__Problem to solve__
Give the lines again, unchanged, starting with the line containing "The height and width of the screenshot is (450, 391)." and ending with the last line of the data below.

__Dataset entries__
*-*-*

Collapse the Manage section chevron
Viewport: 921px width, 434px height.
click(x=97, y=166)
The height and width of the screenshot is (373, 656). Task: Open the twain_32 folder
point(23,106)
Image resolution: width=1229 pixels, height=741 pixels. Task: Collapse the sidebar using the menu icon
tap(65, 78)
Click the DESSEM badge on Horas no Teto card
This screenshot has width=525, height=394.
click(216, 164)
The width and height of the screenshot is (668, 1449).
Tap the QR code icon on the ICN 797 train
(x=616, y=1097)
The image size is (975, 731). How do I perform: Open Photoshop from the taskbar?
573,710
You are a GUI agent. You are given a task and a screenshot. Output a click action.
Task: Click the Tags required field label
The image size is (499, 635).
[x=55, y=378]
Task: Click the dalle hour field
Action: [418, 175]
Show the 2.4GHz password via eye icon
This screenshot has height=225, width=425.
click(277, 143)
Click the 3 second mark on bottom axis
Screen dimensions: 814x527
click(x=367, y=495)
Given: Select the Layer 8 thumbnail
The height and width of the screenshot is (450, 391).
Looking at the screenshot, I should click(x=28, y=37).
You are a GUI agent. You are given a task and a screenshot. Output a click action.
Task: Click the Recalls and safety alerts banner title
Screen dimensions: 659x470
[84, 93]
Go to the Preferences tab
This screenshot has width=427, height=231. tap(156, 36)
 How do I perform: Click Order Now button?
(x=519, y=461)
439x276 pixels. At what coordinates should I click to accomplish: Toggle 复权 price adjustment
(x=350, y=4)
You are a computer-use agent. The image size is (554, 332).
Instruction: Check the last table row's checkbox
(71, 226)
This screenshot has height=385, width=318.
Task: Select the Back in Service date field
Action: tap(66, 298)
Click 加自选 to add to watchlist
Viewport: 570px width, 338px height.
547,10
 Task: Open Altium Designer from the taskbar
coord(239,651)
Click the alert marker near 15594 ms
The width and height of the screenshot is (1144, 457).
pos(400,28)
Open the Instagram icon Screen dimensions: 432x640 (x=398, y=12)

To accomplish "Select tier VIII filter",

*-*-*

__Response area__
The height and width of the screenshot is (450, 391).
Looking at the screenshot, I should click(x=28, y=37).
You are a GUI agent. You are given a task and a screenshot. Output a click action.
Task: Click the Recalls and safety alerts banner title
Screen dimensions: 659x470
[84, 93]
Go to the Preferences tab
This screenshot has width=427, height=231. tap(156, 36)
 How do I perform: Click Order Now button?
(x=519, y=461)
439x276 pixels. At what coordinates should I click to accomplish: Toggle 复权 price adjustment
(x=350, y=4)
You are a computer-use agent. The image size is (554, 332).
Instruction: Check the last table row's checkbox
(71, 226)
This screenshot has height=385, width=318.
Task: Select the Back in Service date field
Action: tap(66, 298)
Click 加自选 to add to watchlist
Viewport: 570px width, 338px height.
547,10
 Task: Open Altium Designer from the taskbar
coord(239,651)
Click the alert marker near 15594 ms
The width and height of the screenshot is (1144, 457).
pos(400,28)
Open the Instagram icon Screen dimensions: 432x640 (x=398, y=12)

To accomplish "Select tier VIII filter",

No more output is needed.